Niente da fare. Anche quest’anno è stata la solita storia. I quartieri popolari di Palermo hanno raccontato l’ennesima scia di fiamme alimentata dalle consuete ed incontrollabili vampe di San Giuseppe. La prevenzione non sembra aver avuto l’efficacia sperata, nonostante i punti oggetto di tale fenomeno siano ormai noti. Il bilancio parla di tre agenti feriti, diversi lanci di sassi e bottiglie nei confronti delle forze dell’ordine, roghi incontrollati e che hanno danneggiato auto e beni pubblici. Insomma, praticamente un disastro.

Le aggressioni alle forze dell’ordine

Anche quest’anno, vigili del fuoco e forze dell’ordine sono stati chiamati agli straordinari, costretti a correre da una parte all’altra della città. Ciò nonostante gli evidenti problemi di organico che, prima o poi, dovranno essere affrontati per una città come Palermo. “Al Corpo della Polizia municipale, alle forze dell’ordine e ai Vigili del fuoco va il nostro ringraziamento per le numerose operazioni nei quartieri della città per contrastare il fenomeno illegale delle vampe”, hanno dichiarato congiuntamente ieri il sindaco Roberto Lagalla e l’assessore Dario Falzone in merito a quanto avvenuto in quel di Brancaccio. Episodio nel quale non solo sono stati bruciati dei cassonetti, nonchè perfino un’auto, ma nel quale inoltre alcune agenti della polizia municipale sono state vittime di una vile aggressione.

Prevenire, reprimere o programmare?

Quello di Brancaccio non è certamente stato il singolo episodio avvenuto in città. Sono stati tanti purtroppo i gesti di vandalismo nel capoluogo siciliano.

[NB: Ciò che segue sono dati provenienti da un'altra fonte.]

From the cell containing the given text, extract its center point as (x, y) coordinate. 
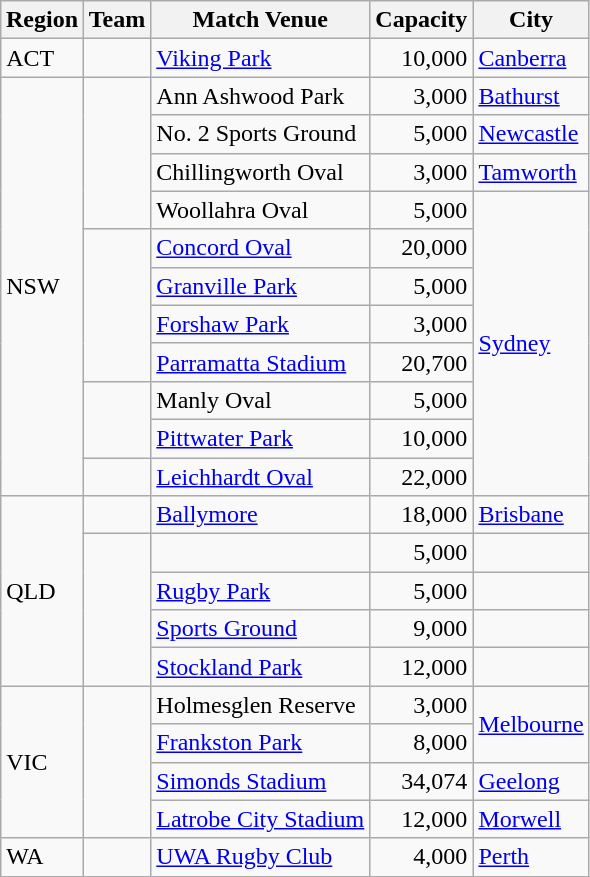
Newcastle (531, 134)
9,000 (422, 629)
Leichhardt Oval (260, 477)
Morwell (531, 819)
Match Venue (260, 20)
Region (42, 20)
Manly Oval (260, 400)
Granville Park (260, 286)
Woollahra Oval (260, 210)
Frankston Park (260, 743)
WA (42, 857)
Simonds Stadium (260, 781)
Perth (531, 857)
QLD (42, 591)
Rugby Park (260, 591)
UWA Rugby Club (260, 857)
Pittwater Park (260, 438)
Ann Ashwood Park (260, 96)
Melbourne (531, 724)
Canberra (531, 58)
No. 2 Sports Ground (260, 134)
City (531, 20)
4,000 (422, 857)
Geelong (531, 781)
Chillingworth Oval (260, 172)
8,000 (422, 743)
20,000 (422, 248)
ACT (42, 58)
Sports Ground (260, 629)
Brisbane (531, 515)
Bathurst (531, 96)
Sydney (531, 343)
22,000 (422, 477)
20,700 (422, 362)
Viking Park (260, 58)
Tamworth (531, 172)
Forshaw Park (260, 324)
Latrobe City Stadium (260, 819)
Capacity (422, 20)
VIC (42, 762)
Stockland Park (260, 667)
Concord Oval (260, 248)
18,000 (422, 515)
NSW (42, 286)
Holmesglen Reserve (260, 705)
Team (117, 20)
34,074 (422, 781)
Ballymore (260, 515)
Parramatta Stadium (260, 362)
Capture the cell that displays the provided text and extract its [X, Y] central coordinate. 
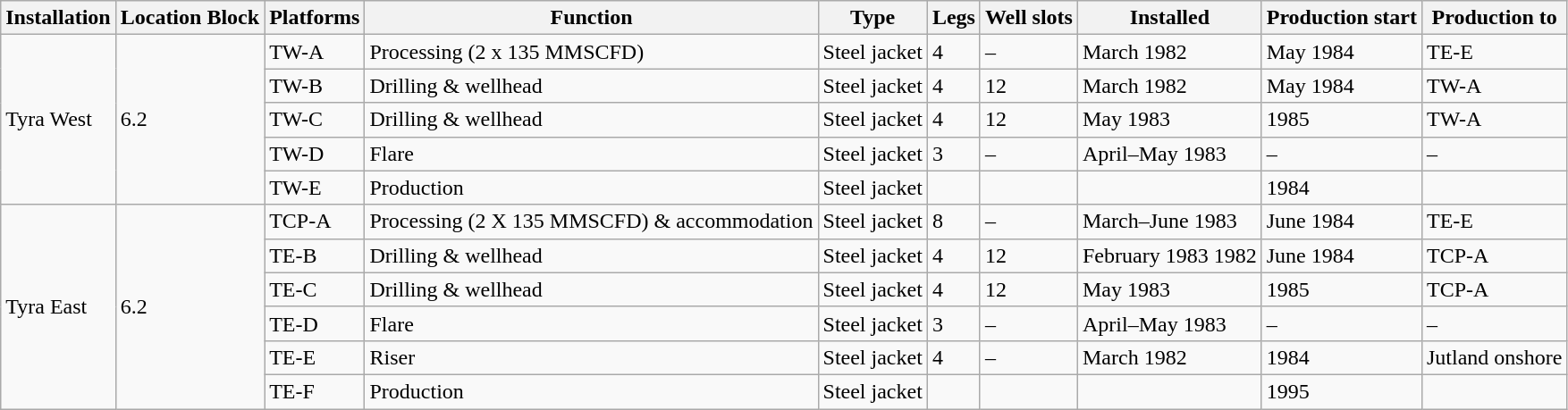
Well slots [1028, 18]
Function [592, 18]
Processing (2 x 135 MMSCFD) [592, 52]
TW-C [315, 120]
Riser [592, 358]
Location Block [190, 18]
Platforms [315, 18]
8 [953, 222]
Tyra East [58, 307]
Legs [953, 18]
TW-B [315, 86]
TE-B [315, 256]
TE-C [315, 290]
TW-E [315, 188]
Installed [1169, 18]
Tyra West [58, 120]
Jutland onshore [1494, 358]
TE-F [315, 392]
Production start [1341, 18]
1995 [1341, 392]
Production to [1494, 18]
Processing (2 X 135 MMSCFD) & accommodation [592, 222]
February 1983 1982 [1169, 256]
March–June 1983 [1169, 222]
TE-D [315, 324]
TW-D [315, 154]
Type [873, 18]
Installation [58, 18]
Extract the [X, Y] coordinate from the center of the cell holding the provided text.  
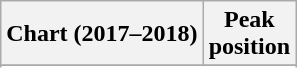
Chart (2017–2018) [102, 34]
Peakposition [249, 34]
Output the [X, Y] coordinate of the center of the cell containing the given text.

Quello più grave è accaduto in quel di Ballarò, dove un folto gruppo di giovanissimo ha effettuato un fitto lancio di bottiglie nei confronti degli agenti della polizia municipale. Fatto purtroppo replicato qualche ora dopo nei pressi dell’ospedale Civico. Al di là del singolo caso, è sembrata mancare una vera e propria strategia di gestione. Una sorta di piano mastro da seguire per spegnere le fiamme sul nascere. O per gestire questo rito atavico e che sembra inarrestabile. Non è la prima volta che ciò accade. Ne sono esempi viventi sia l’ordinanza anti-botti di Capodanno che quella relativa ai falò di Ferragosto. Entrambe palesemente calpestate. Senza controllo, regna il caos. E nel caos, gli atti dell’Amministrazione rischiano di trasformarsi in fiumi di parole praticamente inefficaci. E a giovarne non possono che esserne gli incivili.

Un fenomeno da gestire

Dallo Sperone allo Zen, da Borgo Vecchio a Borgo Nuovo, dal centro alla periferia. Nessuna realtà popolare del capoluogo siciliano è stata esentata dal fenomeno delle vampe di San Giuseppe. Tradizione della cultura popolare a cui soprattutto le nuovi generazioni non vogliono proprio rinunciare. Scavando nel passato, il rapporto fra l’uomo e il fuoco è stato spesso contraddistinto da elementi mistici, legati molto alle credenze popolari e al mito. Un legame quasi viscerale che l’attuale modus operandi non sembra riuscire ad estirpare. Così come sono fatte adesso, le vampe di San Giuseppe sono pericolose e dannose per la salute pubblica, soprattutto quando le stesse vengono realizzate nel pieno di centri abitati. Ma forse una strategia alternativa potrebbe essere possibile, magari regolamentando la tradizione attraverso la predisposizione di spazi e di materiali sicuri. Chissà. Ad oggi rimane solo un dato, ovvero la lunga scia di danni che, anche quest’anno, le vampe di San Giuseppe hanno lasciato.